**Material for this task**
** begin **

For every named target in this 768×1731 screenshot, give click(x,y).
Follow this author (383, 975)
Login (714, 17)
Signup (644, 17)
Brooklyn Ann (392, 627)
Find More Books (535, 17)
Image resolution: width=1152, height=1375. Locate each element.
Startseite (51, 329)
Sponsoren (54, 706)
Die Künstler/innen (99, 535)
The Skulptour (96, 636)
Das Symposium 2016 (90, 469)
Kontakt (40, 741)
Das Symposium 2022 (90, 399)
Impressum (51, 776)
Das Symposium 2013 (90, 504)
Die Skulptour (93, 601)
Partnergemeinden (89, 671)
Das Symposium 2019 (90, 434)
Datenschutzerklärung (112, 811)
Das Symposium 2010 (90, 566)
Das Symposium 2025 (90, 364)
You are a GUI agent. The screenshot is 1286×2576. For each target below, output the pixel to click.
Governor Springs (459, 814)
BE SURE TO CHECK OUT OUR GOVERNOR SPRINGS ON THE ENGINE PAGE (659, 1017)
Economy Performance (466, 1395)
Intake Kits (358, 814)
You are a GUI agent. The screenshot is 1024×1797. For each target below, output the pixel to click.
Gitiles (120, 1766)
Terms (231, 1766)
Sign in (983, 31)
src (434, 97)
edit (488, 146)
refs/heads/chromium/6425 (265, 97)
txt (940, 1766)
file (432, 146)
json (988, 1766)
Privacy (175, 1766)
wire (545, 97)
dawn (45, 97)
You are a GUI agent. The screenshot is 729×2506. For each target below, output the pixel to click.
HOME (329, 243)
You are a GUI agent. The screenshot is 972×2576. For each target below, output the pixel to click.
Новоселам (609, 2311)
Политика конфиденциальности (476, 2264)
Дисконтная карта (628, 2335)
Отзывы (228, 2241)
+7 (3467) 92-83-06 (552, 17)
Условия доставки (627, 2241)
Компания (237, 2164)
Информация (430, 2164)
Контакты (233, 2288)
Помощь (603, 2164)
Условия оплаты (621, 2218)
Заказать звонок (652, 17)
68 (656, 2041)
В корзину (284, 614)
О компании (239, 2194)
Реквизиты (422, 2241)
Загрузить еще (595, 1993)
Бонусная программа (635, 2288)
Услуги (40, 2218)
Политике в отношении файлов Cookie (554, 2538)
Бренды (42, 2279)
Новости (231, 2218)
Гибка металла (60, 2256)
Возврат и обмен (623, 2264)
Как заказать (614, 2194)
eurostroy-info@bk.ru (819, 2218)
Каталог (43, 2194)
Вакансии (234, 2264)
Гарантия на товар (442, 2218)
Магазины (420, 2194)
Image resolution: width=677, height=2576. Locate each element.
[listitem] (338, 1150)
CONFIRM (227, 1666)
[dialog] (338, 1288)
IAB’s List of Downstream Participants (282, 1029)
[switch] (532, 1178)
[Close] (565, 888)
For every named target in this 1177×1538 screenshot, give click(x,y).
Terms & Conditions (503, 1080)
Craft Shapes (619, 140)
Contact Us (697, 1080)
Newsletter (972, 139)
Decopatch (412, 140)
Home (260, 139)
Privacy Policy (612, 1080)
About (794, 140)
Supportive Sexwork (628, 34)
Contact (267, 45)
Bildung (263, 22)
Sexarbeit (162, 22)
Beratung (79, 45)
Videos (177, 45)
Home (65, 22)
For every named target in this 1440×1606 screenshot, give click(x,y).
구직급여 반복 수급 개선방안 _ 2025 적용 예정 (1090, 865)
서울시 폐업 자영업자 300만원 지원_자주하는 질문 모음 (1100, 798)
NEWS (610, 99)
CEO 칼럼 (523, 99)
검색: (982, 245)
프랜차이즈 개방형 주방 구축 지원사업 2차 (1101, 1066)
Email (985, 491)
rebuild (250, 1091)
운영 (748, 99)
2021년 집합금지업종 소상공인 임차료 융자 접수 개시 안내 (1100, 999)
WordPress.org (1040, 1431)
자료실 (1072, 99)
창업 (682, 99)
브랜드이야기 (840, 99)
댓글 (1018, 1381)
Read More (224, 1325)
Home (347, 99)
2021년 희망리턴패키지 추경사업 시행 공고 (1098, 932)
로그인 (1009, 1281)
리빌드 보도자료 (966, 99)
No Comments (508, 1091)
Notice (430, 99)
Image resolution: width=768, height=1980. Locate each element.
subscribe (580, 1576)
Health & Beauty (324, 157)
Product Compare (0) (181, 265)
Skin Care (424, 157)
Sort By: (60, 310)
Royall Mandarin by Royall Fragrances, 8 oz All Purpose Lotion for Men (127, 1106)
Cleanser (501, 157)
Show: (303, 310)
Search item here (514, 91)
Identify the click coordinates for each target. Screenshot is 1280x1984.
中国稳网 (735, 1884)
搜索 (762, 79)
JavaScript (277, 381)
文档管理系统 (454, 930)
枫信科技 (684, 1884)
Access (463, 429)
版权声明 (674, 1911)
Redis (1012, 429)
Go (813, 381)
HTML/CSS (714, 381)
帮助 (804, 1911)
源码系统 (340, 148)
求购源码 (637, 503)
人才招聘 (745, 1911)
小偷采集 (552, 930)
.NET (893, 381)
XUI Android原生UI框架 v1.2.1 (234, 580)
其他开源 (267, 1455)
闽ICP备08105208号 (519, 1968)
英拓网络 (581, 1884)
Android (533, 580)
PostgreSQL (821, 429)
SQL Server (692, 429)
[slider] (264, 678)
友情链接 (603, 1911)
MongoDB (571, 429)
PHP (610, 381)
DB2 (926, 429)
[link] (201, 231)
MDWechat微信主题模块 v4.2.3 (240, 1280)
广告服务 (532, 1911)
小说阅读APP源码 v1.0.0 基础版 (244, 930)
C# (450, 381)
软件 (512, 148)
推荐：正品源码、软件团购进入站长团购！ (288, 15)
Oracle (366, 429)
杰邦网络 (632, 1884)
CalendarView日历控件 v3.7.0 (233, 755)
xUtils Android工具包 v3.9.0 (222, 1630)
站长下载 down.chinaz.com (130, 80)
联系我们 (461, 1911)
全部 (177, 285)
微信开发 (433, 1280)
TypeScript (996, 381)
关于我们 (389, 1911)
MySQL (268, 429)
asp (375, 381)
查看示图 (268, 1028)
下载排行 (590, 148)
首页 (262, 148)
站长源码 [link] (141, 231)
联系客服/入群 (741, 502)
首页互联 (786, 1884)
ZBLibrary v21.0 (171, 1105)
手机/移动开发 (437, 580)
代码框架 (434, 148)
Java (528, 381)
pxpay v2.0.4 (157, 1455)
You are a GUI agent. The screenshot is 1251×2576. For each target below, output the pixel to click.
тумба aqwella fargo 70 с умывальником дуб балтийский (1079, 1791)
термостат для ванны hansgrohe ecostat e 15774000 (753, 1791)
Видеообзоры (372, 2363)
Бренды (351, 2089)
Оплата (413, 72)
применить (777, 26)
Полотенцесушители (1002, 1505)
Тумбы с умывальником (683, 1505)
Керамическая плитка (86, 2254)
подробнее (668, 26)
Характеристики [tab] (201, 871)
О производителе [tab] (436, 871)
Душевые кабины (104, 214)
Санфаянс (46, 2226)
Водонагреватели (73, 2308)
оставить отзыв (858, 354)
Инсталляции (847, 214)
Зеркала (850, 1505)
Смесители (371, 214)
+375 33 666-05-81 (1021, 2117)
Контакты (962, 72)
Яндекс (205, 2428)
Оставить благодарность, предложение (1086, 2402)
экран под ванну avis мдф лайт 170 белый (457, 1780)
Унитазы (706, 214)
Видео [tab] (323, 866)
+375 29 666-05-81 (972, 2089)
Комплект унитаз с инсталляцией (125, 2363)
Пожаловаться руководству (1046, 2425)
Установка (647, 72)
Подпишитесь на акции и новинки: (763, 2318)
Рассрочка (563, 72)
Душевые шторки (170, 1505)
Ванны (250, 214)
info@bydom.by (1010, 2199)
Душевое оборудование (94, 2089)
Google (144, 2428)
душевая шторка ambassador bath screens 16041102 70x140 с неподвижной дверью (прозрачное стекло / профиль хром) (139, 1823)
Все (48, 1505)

** end **

**Aim of the exercise**
Start at the row that contains "프랜차이즈 개방형 주방 구축 지원사업 2차 (1101, 1066)" and stop after the row that contains "Search item here (514, 91)". Write those rows out again, request rows included, multiplying every click coordinate by 1.8 and rounding to whole numbers with halves rounded up; keep the numbers in the request rows unchanged.

**Exercise solution**
프랜차이즈 개방형 주방 구축 지원사업 2차 (1982, 1919)
Email (1773, 884)
rebuild (450, 1964)
운영 (1346, 178)
2021년 집합금지업종 소상공인 임차료 융자 접수 개시 안내 (1980, 1798)
WordPress.org (1872, 2576)
자료실 (1930, 178)
창업 (1228, 178)
브랜드이야기 (1512, 178)
댓글 (1832, 2486)
Read More (403, 2385)
Home (625, 178)
2021년 희망리턴패키지 추경사업 시행 공고 (1976, 1678)
로그인 (1816, 2306)
리빌드 보도자료 (1739, 178)
No Comments (914, 1964)
Notice (774, 178)
Image resolution: width=768, height=1980. Locate each element.
subscribe (1044, 2837)
Health & Beauty (583, 283)
Product Compare (0) (326, 477)
Skin Care (763, 283)
Sort By: (108, 558)
Royall Mandarin by Royall Fragrances, 8 oz All Purpose Lotion for Men (229, 1991)
Cleanser (902, 283)
Show: (545, 558)
Search item here (925, 164)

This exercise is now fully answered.